Defining Prognostic Features in Triple-Negative Breast Cancer

Abstract & Commentary

By William B. Ershler, MD, Editor, INOVA Fairfax Hospital Cancer Center, Fairfax, VA; Director, Institute for Advanced Studies in Aging, Washington, DC.

Synopsis: Breast cancers that are "triple-negative" (ie, ER, PR, HER2-negative) are considered high risk, yet there remains variability, with some demonstrating less malignant features than others. In an effort to further define this group, UK investigators performed additional laboratory assessments and correlated these with outcomes in a series of patients from their institution. In addition to established clinical parameters (tumor size, nodal status, etc.), of the additional tests, androgen receptor and cytokeratin basal phenotype were shown to offer the most useful prognostic value.

Source: Rakha EA, et al. Prognostic markers in triple-negative breast cancer. Cancer. 2007;109:25-32.

Breast cancers that are devoid of estrogen and progesterone receptors are more likely to be poorly differentiated, of higher histological grade, associated with a higher recurrence rate and decreased overall survival.1, 2 Nonetheless, there are certainly examples of hormone receptor beast cancers for which these aggressive features are not observed.3, 4 The absence of the HER-2 receptor is considered favorable because HER-2 positive tumors have a higher growth fraction and are associated with a higher recurrence rate and decreased overall survival.5 Yet, HER2 negative cancers are also very heterogeneous with regard to clinical course.

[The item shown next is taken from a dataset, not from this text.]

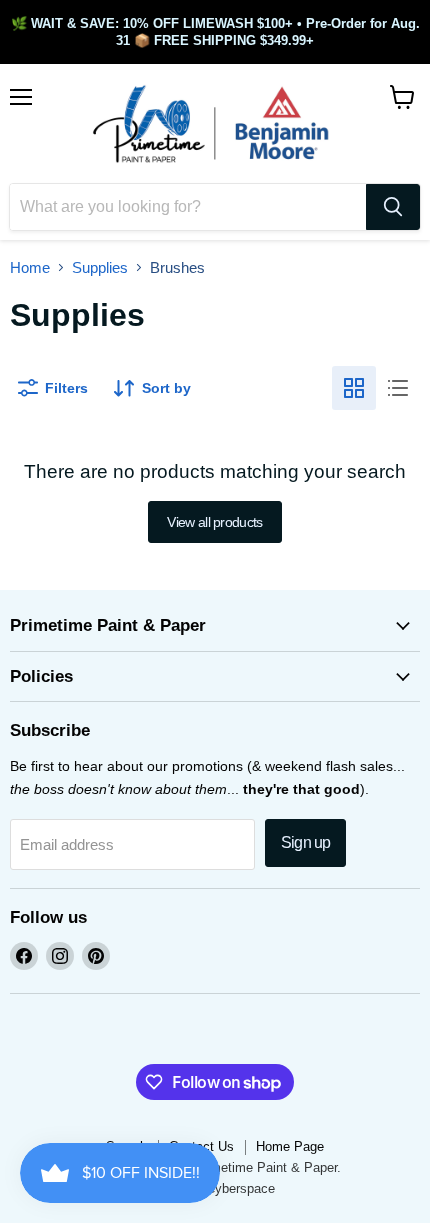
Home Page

Rakha and colleagues from Nottingham, UK report an evaluation of a well-characterized series of breast cancer patients with particular attention to those with the "triple-negative" phenotype (ie, estrogen receptor-negative, progesterone receptor-negative, and HER2-negative). Their goal was to determine how best to stratify subsets and characterize proliferative potential based upon available microarray and immunohistochemical panels. Of the 1944 cases of invasive breast cancers observed at the Nottingham Tenovus Primary Breast Carcinoma Series between 1986 and 1998, 16.3% were of the triple-negative phenotype. The median OS survival for the whole series was 73 months and time of event-free survival was 66 months. The triple-negative phenotype was associated with larger size, higher grade, more frequent distant metastasis and an overall poorer prognosis. Additional studies performed on these samples included an assessment of expression of androgen receptor, epidermal growth factor receptor (EGFR), P-cadherin, E-cadherin, basal cytokeratin (CK5/6, CK14) and p53. Within the group of triple-negative tumors, nodal status, tumor size, and the presence of androgen receptor provided the greatest prognostic value. Additionally, associations were found with loss of expression of E-cadherin and gain in expression of basal cytokeratins (basal phenotype), P-cadherin, p53 and EGFR. Of the 282 triple negative cases, 178 were LN negative and 104 were LN positive. In the LN positive group, size and androgen receptor expression had significant prognostic value. In the LN negative group, however, only the basal phenotype (cytokeratin expression), which was associated with a more negative outcome, demonstrated prognostic value. The authors concluded that for those patients found to have "triple negative" breast cancer, further assessment to determine androgen receptor expression (favorable) and cytokeratin "basal phenotype" should be undertaken to refine prognosis and develop treatment strategy.


Breast cancer is typically classified by tumor size, histological features, nodal status, hormone receptor status and the presence or absence of distant metastases. Under most circumstances this is sufficient information to formulate rational treatment strategies. Yet, there remains variability in outcome, and this presumably in some way is related to the variability in malignant properties of the cancer cell. This, coupled with the availability of new technology allowing a more detailed classification of gene expression, opens the possibility for developing an even more precise classification system; one that would more accurately predict tumor aggressiveness and response to therapy.6, 7 The current report is a step in that direction. Within the 'triple-negative' breast cancer phenotype there is variability with regard to clinical outcome. Much of this can be predicted by clinical parameters (nodal status, tumor size, etc.), but it appears that for those that express androgen receptor, clinical course might be expected to be somewhat more favorable. In contrast, expression of the basal cytokeratin phenotype would be considered unfavorable, particularly within the lymph-node negative group, a finding consistent with other studies.8, 9

Hopefully, these findings and others yet to come will not only provide prognostic information, but direction with regard to specific, targeted therapies.